*** Opening of RECORDS PROVIDED ***
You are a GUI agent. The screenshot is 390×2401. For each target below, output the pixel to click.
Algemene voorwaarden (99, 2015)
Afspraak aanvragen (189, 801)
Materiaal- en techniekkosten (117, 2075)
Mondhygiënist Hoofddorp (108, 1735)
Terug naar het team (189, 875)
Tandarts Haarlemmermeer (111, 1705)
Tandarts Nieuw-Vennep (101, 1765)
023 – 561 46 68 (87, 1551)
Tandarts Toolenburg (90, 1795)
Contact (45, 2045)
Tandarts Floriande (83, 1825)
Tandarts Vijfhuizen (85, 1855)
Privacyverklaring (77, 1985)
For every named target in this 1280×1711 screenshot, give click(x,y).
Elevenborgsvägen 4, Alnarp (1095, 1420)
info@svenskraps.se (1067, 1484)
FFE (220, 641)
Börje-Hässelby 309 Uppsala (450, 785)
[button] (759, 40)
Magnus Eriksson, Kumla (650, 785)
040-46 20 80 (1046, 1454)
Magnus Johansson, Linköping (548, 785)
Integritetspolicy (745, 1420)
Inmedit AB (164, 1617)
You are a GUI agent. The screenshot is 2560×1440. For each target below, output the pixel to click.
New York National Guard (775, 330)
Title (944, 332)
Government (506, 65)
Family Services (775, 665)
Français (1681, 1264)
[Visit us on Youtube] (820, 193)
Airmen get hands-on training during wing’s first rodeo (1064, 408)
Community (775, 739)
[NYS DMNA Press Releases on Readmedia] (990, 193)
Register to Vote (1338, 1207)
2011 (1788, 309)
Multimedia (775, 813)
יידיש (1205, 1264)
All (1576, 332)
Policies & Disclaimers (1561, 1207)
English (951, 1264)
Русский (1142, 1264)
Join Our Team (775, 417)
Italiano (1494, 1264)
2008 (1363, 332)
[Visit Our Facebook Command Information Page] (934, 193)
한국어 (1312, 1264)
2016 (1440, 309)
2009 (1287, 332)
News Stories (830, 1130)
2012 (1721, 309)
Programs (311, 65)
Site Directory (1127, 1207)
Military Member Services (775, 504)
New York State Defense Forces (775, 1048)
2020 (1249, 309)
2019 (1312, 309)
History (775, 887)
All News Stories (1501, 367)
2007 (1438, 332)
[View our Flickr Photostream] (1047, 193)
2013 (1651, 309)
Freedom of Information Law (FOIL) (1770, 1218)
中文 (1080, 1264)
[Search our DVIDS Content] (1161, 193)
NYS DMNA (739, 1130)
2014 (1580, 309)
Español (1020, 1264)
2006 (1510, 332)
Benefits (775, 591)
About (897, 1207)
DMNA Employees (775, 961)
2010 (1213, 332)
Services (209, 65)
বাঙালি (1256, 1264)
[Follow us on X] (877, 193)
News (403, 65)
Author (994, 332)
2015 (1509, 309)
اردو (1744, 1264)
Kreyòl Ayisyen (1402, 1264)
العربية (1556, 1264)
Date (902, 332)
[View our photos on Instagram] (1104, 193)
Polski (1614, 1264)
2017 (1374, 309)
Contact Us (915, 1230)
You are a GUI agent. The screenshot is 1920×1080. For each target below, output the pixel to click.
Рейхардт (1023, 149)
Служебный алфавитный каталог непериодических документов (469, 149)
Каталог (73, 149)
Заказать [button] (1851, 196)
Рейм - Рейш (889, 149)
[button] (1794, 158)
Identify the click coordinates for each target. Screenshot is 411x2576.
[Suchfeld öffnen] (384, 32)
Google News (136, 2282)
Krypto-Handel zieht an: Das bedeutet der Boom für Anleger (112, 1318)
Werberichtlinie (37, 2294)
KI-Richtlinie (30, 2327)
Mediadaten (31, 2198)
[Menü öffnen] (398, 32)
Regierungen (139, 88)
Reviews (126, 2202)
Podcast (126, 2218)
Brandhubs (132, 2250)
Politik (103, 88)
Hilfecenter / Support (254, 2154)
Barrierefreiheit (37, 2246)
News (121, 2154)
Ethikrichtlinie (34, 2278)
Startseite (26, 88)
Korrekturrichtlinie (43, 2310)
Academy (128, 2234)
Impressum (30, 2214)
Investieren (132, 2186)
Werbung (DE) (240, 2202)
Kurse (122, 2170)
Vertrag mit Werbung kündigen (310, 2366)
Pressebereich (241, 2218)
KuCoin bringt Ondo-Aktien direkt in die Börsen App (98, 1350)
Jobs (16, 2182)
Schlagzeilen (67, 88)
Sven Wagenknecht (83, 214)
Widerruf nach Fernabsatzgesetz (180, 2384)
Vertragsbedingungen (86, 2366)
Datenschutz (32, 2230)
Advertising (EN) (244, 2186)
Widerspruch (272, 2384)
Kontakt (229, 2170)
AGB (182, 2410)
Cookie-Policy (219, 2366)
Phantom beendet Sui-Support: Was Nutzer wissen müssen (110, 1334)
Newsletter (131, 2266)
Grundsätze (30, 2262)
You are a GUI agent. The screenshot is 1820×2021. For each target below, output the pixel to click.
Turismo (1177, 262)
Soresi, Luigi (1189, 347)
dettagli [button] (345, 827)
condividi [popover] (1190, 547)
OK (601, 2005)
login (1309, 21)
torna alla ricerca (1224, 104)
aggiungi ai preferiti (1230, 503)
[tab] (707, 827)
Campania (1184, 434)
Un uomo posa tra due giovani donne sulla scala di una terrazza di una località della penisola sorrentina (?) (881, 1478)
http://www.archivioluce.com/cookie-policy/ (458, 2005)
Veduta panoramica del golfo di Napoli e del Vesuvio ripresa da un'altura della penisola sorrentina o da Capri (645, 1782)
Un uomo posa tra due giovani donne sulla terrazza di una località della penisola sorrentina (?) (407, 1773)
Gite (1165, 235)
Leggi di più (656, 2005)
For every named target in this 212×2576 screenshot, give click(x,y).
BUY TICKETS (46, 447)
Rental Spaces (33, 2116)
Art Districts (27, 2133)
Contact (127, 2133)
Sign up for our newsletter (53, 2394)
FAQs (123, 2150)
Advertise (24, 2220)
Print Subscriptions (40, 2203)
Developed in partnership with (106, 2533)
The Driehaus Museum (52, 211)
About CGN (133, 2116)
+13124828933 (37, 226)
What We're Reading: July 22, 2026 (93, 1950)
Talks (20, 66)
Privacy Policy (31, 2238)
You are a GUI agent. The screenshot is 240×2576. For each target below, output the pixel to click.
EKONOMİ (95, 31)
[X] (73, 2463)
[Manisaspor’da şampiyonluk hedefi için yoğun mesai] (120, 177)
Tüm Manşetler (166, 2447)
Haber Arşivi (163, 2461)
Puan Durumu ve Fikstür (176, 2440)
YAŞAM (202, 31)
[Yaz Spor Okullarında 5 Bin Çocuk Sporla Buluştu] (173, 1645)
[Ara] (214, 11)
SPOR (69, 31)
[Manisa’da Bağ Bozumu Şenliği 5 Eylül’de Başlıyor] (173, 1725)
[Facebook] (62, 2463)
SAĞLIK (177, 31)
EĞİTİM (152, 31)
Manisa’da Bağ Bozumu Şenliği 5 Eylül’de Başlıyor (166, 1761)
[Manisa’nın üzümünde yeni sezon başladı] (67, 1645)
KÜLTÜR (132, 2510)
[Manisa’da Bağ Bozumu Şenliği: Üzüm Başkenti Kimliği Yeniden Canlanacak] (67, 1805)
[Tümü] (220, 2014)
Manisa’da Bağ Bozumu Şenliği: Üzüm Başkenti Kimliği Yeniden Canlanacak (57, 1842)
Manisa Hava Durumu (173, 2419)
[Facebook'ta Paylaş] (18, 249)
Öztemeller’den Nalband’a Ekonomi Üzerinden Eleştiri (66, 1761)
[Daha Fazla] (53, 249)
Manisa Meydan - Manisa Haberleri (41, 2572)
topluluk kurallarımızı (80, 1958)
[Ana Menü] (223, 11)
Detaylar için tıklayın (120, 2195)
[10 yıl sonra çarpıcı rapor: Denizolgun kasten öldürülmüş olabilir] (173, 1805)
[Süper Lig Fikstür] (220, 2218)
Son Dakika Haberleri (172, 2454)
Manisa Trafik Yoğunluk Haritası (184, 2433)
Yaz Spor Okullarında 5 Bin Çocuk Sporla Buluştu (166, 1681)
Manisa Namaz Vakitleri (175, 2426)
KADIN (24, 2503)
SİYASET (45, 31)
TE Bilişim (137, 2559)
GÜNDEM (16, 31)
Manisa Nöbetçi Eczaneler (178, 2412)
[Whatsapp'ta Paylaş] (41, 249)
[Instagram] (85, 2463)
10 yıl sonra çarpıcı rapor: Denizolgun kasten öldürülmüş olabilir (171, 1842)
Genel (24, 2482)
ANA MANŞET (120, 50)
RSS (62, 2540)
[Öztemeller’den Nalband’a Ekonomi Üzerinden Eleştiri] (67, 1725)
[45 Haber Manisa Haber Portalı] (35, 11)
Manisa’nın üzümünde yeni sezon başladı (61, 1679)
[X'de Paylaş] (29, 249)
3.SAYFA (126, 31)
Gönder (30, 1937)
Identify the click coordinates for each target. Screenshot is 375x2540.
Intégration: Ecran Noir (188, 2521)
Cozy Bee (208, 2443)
*** Close of RECORDS PROVIDED ***
* **TASK PROMPT**
From the records above, give again exactly the lines running from the line with "[NYS DMNA Press" to the line with "2020 (1249, 309)", inclusive.

* **RESULT FOR THIS TASK**
[NYS DMNA Press Releases on Readmedia] (990, 193)
Register to Vote (1338, 1207)
2011 (1788, 309)
Multimedia (775, 813)
יידיש (1205, 1264)
All (1576, 332)
Policies & Disclaimers (1561, 1207)
English (951, 1264)
Русский (1142, 1264)
Join Our Team (775, 417)
Italiano (1494, 1264)
2008 (1363, 332)
[Visit Our Facebook Command Information Page] (934, 193)
한국어 (1312, 1264)
2016 (1440, 309)
2009 (1287, 332)
News Stories (830, 1130)
2012 (1721, 309)
Programs (311, 65)
Site Directory (1127, 1207)
Military Member Services (775, 504)
New York State Defense Forces (775, 1048)
2020 (1249, 309)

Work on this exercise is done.